How Big Will Mobile Be This Holiday Season? It’s A Numbers Game

Written by Evan Schuman
October 28th, 2010

New figures from a National Retail Federation (NRF) survey suggest that mobile shopping will soar this holiday season. But digging deeper into the numbers suggests something much more nuanced. It shows a surprisingly large number of American consumers predicting they’ll shop by phone as well as comments from younger, “practically married to their smartphones” consumers saying they’ll not be using their phones for shopping—not even for research.

The story behind the numbers also gets into some definitional questions. Consider a 19-year-old who poses a question to a Facebook forum about which car to buy. Does that consumer think of such an inquiry as mobile research or merely talking with friends? Retailers are likely to see it as quintessential M-Commerce research, but the consumer—who is answering these survey questions—is more likely to see it as hanging with friends and say “no,” said Pam Goodfellow, a senior analyst with Big Research, which managed the NRF survey.

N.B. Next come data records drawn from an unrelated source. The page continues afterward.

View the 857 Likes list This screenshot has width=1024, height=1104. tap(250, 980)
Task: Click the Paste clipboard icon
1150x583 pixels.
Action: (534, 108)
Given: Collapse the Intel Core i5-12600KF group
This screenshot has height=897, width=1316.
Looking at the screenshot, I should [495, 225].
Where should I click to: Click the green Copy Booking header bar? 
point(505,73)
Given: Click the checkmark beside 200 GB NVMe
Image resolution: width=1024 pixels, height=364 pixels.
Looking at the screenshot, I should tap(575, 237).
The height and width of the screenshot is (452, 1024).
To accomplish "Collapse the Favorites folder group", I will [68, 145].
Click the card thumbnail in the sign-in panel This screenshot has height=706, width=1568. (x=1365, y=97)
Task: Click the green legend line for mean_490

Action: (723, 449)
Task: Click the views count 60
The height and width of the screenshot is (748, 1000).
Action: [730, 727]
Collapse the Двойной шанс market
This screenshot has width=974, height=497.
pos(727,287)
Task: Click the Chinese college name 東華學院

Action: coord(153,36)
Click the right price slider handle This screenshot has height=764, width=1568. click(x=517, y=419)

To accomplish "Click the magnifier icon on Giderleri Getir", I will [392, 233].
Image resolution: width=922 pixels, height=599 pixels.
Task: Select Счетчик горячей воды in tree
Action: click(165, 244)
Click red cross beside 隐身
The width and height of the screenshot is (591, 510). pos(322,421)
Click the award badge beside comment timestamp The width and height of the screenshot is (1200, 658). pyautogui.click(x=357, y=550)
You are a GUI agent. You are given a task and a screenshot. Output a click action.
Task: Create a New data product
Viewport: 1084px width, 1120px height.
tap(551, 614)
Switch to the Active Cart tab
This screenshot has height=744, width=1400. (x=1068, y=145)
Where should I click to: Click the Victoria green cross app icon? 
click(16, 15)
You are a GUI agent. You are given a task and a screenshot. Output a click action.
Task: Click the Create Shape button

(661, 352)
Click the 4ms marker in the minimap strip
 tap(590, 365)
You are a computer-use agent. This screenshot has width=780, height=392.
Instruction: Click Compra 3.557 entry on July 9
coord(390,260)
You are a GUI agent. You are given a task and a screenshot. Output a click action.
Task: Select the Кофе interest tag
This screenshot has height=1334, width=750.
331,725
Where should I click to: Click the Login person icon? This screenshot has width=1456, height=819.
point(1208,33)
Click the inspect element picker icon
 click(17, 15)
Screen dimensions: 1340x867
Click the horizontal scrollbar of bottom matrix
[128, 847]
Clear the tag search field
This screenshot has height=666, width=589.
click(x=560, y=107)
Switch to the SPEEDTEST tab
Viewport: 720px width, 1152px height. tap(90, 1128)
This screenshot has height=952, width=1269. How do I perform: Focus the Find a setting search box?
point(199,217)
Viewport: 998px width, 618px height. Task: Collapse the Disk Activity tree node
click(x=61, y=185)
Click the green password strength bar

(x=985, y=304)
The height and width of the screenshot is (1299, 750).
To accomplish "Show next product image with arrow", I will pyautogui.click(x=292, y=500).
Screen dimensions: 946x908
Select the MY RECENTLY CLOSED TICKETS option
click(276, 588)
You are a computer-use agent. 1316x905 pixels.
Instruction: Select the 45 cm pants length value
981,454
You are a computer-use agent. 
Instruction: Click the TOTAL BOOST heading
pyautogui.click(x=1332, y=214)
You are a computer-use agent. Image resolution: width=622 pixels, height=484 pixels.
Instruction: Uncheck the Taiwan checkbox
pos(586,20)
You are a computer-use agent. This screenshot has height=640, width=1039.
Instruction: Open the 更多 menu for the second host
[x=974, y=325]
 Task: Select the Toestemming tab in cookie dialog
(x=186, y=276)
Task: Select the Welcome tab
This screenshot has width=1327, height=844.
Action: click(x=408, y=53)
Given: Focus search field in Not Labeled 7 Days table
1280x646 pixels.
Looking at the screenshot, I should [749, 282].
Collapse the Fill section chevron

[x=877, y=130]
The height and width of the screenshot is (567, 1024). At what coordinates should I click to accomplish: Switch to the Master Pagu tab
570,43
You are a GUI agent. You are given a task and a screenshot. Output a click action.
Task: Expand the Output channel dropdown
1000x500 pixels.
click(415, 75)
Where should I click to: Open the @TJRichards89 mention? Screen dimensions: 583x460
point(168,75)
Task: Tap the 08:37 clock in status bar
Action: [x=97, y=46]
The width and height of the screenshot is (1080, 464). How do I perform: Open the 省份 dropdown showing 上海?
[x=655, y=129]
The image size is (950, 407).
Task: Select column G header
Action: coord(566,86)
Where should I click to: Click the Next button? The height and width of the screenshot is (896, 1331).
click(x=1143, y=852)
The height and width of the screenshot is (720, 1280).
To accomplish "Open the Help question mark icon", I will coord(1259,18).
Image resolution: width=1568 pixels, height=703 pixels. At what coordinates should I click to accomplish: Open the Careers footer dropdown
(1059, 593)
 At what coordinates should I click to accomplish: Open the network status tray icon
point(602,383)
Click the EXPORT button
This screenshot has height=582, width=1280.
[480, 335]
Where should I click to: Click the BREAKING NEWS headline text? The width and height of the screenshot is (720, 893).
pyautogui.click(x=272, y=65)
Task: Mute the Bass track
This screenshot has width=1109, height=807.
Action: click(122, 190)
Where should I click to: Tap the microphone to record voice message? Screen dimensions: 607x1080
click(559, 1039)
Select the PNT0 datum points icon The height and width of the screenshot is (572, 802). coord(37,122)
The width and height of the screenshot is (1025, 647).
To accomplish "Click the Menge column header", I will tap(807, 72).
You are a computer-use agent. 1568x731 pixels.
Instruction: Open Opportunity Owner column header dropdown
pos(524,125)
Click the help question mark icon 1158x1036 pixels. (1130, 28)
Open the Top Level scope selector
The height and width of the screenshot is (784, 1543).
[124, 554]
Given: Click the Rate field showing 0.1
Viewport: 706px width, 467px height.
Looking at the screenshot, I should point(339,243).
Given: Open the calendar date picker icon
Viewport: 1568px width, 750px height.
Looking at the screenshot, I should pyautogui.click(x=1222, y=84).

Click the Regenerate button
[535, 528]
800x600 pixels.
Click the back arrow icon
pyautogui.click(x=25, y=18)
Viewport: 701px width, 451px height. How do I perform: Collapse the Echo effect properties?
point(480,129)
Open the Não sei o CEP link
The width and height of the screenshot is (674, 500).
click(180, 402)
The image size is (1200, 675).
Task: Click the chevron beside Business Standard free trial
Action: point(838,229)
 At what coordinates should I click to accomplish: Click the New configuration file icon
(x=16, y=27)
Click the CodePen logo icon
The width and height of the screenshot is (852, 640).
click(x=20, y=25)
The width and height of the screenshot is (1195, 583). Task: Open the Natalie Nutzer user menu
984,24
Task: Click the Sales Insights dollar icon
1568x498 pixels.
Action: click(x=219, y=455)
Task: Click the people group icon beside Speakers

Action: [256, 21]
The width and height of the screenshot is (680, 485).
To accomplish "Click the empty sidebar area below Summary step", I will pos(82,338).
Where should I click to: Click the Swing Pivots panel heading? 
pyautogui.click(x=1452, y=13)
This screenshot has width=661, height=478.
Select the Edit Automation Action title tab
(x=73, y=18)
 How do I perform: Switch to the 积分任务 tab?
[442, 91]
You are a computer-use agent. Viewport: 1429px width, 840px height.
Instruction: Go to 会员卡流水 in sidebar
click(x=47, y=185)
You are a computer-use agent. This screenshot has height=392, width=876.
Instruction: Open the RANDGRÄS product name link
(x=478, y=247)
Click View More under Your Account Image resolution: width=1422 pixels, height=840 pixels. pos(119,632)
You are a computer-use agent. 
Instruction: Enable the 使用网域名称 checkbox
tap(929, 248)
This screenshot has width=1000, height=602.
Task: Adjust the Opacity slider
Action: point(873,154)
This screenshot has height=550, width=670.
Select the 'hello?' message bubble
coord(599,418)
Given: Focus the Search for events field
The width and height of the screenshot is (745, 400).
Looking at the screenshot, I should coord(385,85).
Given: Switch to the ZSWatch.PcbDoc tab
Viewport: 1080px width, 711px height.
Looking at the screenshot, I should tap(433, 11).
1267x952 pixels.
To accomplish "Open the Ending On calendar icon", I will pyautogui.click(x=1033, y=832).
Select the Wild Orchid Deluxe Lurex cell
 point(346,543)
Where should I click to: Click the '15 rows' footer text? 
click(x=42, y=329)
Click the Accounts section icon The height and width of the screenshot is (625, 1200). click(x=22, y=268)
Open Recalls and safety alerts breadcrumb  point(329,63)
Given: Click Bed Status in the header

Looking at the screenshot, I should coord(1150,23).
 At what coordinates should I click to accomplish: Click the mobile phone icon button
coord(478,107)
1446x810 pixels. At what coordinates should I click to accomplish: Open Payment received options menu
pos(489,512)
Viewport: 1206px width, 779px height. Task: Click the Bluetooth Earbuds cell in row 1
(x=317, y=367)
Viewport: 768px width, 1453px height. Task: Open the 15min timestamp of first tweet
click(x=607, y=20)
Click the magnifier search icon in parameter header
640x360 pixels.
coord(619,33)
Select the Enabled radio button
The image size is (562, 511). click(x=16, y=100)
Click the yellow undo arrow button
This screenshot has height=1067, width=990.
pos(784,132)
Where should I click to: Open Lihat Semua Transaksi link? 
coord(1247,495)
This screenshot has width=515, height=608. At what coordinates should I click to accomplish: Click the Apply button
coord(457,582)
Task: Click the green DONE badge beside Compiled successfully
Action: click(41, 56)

“Is texting research? Should it be?” Goodfellow asked.

That distinction might suggest the numbers of those who will be making—or researching—mobile purchases should be even higher than the survey shows.

Another detail suggests the numbers are lower than reality. The survey of 8,767 consumers began October 5 and ended October 12. “In early October, [many younger consumers’] minds may very well be elsewhere,” far away from the practical matters of holiday shopping, Goodfellow said.

Consumers may say they won’t be doing any M-Commerce research or purchases, but they very well might when December arrives, she said. That’s key for retailers to consider when reviewing expected M-Commerce usage stats.

As for those stats, let’s take a look. Of the consumers who said they had what they considered to be smartphones, 26.8 percent said they would use their smartphones to either research or make a purchase this holiday season. That number jumps to 45 percent when limited to those aged 18 to 24.

There are a few troubling practical issues with those numbers, issues that deal with how the questions were phrased. The problems don’t make the answers less useful, but they do rob us of the ability to analyze them much further.

The survey does ask a question of U.S. consumers who did not necessarily say they had a smartphone. That’s great to get a sense of the bulk of the population. But the only M-Commerce question respondents were asked was, “This holiday season, will you use a smartphone (i.e., iPhone, Droid, etc.) to research or make holiday purchases from a retailer?”